I was hoping to use our new HD video camera and get some beautiful scenery as backdrop for this weeks post. As it worked out, the kayak gremlins were in full effect.
I met Shawn Altman at the shop and we made plans to paddle out of the marina on the NE side of Tomahawk Island into the Columbia River. Mount Hood was glowing. The fresh snow reflected rare November sunshine. It would have made for a perfect backdrop to get footage of the Prowler Trident 15 getting put through the paces.
That would have been so awesome, except I left the micro SD adapter at home. The brand new HD video camera was useless. Being reasonable people we decided to adapt, and use the Olympus Stylus 850sw and test the video mode.
I don't think I got the setting quite right, but for a point and shoot camera, it's pretty darn good. Here is that bow rudder we were chatting about on North West Kayak Anglers
I didn't quite get the 180 on that shot. I was able to get it to turn more than 180 on several occasions, but the camera man was this guy:
Yeah I'm talking about you Saltman!
Here is a cleaner rendition of the bow rudder in a closed cockpit kayak.
I feel that the closed deck gives you greater control for edging the kayak, which translates to performance, higher secondary stability, and rollability. I do need more practice in the sit-on-top.

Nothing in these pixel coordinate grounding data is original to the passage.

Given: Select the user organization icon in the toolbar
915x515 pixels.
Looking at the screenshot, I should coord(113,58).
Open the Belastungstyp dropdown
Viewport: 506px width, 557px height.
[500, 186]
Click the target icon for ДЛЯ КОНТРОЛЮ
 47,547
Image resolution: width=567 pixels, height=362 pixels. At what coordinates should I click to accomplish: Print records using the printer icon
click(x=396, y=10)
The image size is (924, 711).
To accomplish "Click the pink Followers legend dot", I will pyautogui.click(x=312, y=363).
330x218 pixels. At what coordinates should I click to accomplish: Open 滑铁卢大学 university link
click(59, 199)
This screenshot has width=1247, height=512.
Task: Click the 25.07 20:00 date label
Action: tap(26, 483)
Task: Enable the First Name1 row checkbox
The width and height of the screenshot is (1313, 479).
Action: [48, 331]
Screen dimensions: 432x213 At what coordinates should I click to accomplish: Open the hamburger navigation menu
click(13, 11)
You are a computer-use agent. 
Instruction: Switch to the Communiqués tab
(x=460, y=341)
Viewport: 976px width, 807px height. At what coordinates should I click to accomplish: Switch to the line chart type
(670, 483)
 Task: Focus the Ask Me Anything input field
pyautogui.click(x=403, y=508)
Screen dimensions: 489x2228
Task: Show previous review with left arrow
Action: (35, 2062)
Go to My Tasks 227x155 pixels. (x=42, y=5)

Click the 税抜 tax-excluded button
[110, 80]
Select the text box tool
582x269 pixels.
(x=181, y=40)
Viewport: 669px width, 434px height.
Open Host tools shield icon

I'll get on that and let you know how it feels after a month or two.
So needless to say, with Saltman working the camera, I did not get the beautiful mountain backdrop, or any good video of the low brace turn (which I think is easier to get a 180 than the bow rudder with a wide boat), or a solid shot of a 180 with the bow rudder.
Up until this point, I was confident I could roll anything, anywhere, with ease and grace. Although I did manage to roll the Prowler Trident 15, I have to admit it was challenging.
Earlier, when we were leaving the shop to take the boats to the launch, I realized I forgot my thigh straps, and grabbed some off the wall. The show must go on!
I noticed the metal clasps on these thigh straps were smaller than the big beefy ones on mine. This would turn out to be a fatal flaw. The clasp was to small to fit on a standard pad-eye. I hooked it on without being able to close the clasp, and hoped for the best.
On my first attempt to roll the Prowler, and a sit-on-top for that matter, the clasp on the right thigh strap snapped. I guess I should have expected it. I took it as an opportunity to show how to self rescue on a sit-on-top kayak:
If you listen carefully, you will here me say, "It seems like it would be pretty easy to roll though." I would say that, having the busted thigh strap to blame for my botched roll.
I used the lanyard that connects my knife to my PFD to tie the thigh strap through to the pad eye on the kayak.
All systems go!
I dump over and POP! The left thigh strap brakes. Needless to say we are notifying the manufacturer of this problem with that particular model thigh strap, and I'm sure they'll go back to the bigger, better clasp like I have on my set.
I tied off the left thigh strap, and set to roll the Prowler. It was much more slow to roll than any boat I have ever rolled. The slowness of the roll threw off my timing. I was used to throwing my torso around lazily, and gracefully rocking the boat back upright with a flick of the blade and my hip.
Not on this bad boy. I'm not sure if it was the fact I had never rolled a sit-on-top kayak, or the shape of the deck and hull, or the fact that I've been sitting on my lazy duff for the last month and a half because of a stupid pinkie injury, but I found it extremely difficult to get it upright.
I gave up on my normal sweeping roll and my c to c, and decided to try an extended roll. I thought that roll would make rolling anything easy as pie, but it was still challenging. I'm sure with a bit more practice rolling the sit-on-top, it will get easier.
This clip is by no means instructional. There are a number of things I did to make this boat roll that aren't proper, like my head coming up first, and the extended paddle position. That particular rolling technique puts allot of pressure on your shoulder, and can lead to injury. Usually I don't lay back on the deck either. I ended up doing a sort of extended storm roll to get it up. Kind of a kooky way to roll a kayak, but whatever it takes right?
I'm thinking of trying to trade the Prowler for the Scupper Pro, from Ocean Kayak. It seems to be a bit thinner in the hip, and holds the hull lines of a traditional kayak.
Maybe I'll try and keep the Prowler and just add the Scupper Pro to the fleet!
By any means, I think the Scupper Pro would be a bit sportier, easier to roll, and more fun to play with in the surf.
I sure do like float lounging on the Prowler though. It's the only kayak I've ever made peanut butter and jelly sandwiches on while at sea. And there's something nice about that, especially thinking about fishing for 1000 pound winter sturgeon in the next few weeks.
Like I said before, I need an Armada of kayaks. I also need the girlfriends approval. (Doh!)
This is really the best way to flip a 180 in a sit-on-top kayak:
I thought I would give stand up paddling a try:
All said and done, it was pretty fun messing around with the Prowler. Although the rolls were a little ugly, I still rolled, and I guess when it comes down to it, that's all that really matters. It was a little humbling at the very least.
After the challenge of rolling that particular kayak, I would have to say, that if I capsized for some reason, it would be much easier to just ditch and climb back on. I guess that's the beauty of the sit-on-top.....Just climb back on! There are a few circumstances where rolling might be necessary, like if there were a chance of the boat being sucked away from you, but I can't think of very many other than that.
Until next week,
PS- Does this back up my bull enough to keep me from wearing the "Ass-Hat"? Or does it make it more likely?